- _JOBS_
1 - Please answer these questions using the article about Tony Gonsolin, labeling each answer with the matching letter.
(a) What is Gonsolin's ERA in his career postseason appearances, and how many appearances is that?
(b) Which two pitchers were the Dodgers set to start in Games 3 and 4 of the NLDS?
(c) By how many runs did the Dodgers lose Game 3?
2 - Carry the article about Tony Gonsolin forward, starting right after its last sentence.

---- EXCERPT TO READ

Gonsolin has a 9.20 ERA in eight career postseason appearances

Division Series - Los Angeles Dodgers v San Diego Padres - Game Three Photo by Harry How/Getty Images

The Dodgers were going to start Tony Gonsolin and Tyler Anderson in Games 3 and 4 of the NLDS no matter what, so it was just a matter of choosing which pitcher got which game. The Dodgers opted for Gonsolin Friday, with a fully-rested bullpen after the off day behind him.

Maybe if the Dodgers had any semblance of an offensive showing in Game 3, the gambit might have worked, since they only lost by a run. But it was mostly about picking which game the bullpen would be used more often, and the immediate cost is the Dodgers’ backs are against the wall, needing to win two games in two days.

Gonsolin on Friday showed the rust one might expect from someone pitching in their second major league game in seven weeks, adding to a postseason résumé that is full of disappointment.

--------
---- DATA LINES

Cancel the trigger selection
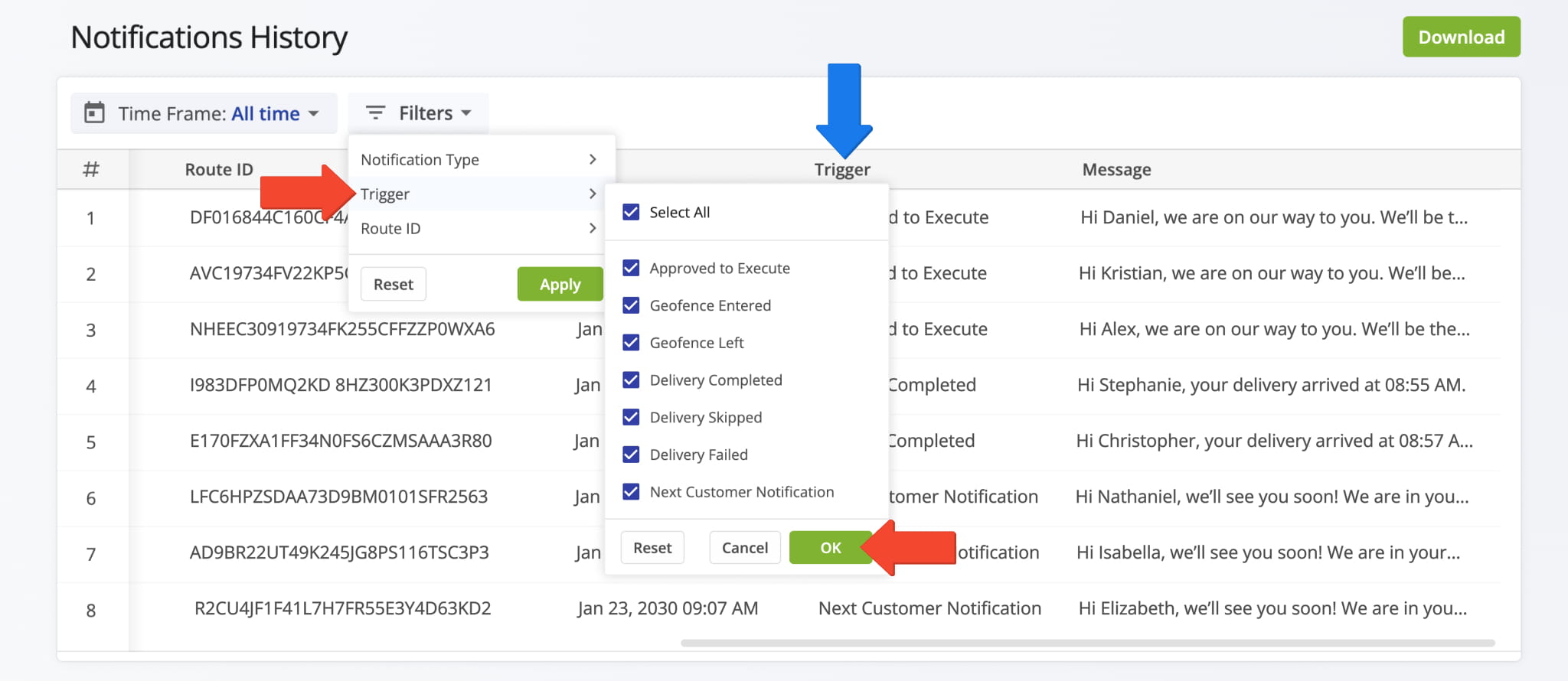The width and height of the screenshot is (1568, 681). coord(744,548)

--------

- _EXPECTED ANSWERS_
1 -
(a) 9.20 ERA in eight career postseason appearances.
(b) Tony Gonsolin and Tyler Anderson.
(c) By one run.

2 -
In the first inning, Juan Soto doubled and Manny Machado walked against Gonsolin, who needed 31 pitched to complete the frame, 14 of which were out of the strike zone. Jake Cronenworth’s two-out single brought home the first run of the game.

Gonsolin’s leash was inches-length in the second inning, and two one-out singles ended his night, the last a 104-mph rocket by Austin Nola that ricocheted off the left field wall.

Nine batters were faced by Gonsolin, who allowed four hits and a walk. That he only allowed one run was a miracle, aided by Andrew Heaney escaping with a sacrifice bunt and pop out to escape the second.

Gonsolin has allowed 15 runs in 14⅔ innings in eight career postseason appearances, only one of which can be described as good (he got the last out of the eighth inning in Game 3 of last year’s NLCS, with the Dodgers down three runs).

Circumstances dealt Gonsolin a bad hand in each of these last three postseasons — going 16 days before his first playoff game in 2020, limited by two long IL stints in 2021 with shoulder inflammation, and the forearm strain that wiped him out for six weeks this year — but baseball can be unforgiving.

Gonsolin had a great season this year, with a 2.14 ERA in his 24 starts. But who he is right now is very much not that, but it’s what the Dodgers have, so adjust your expectations accordingly.

But for the Dodgers to be in a position to turn to Gonsolin again in 2022, they have quite a bit of work to do.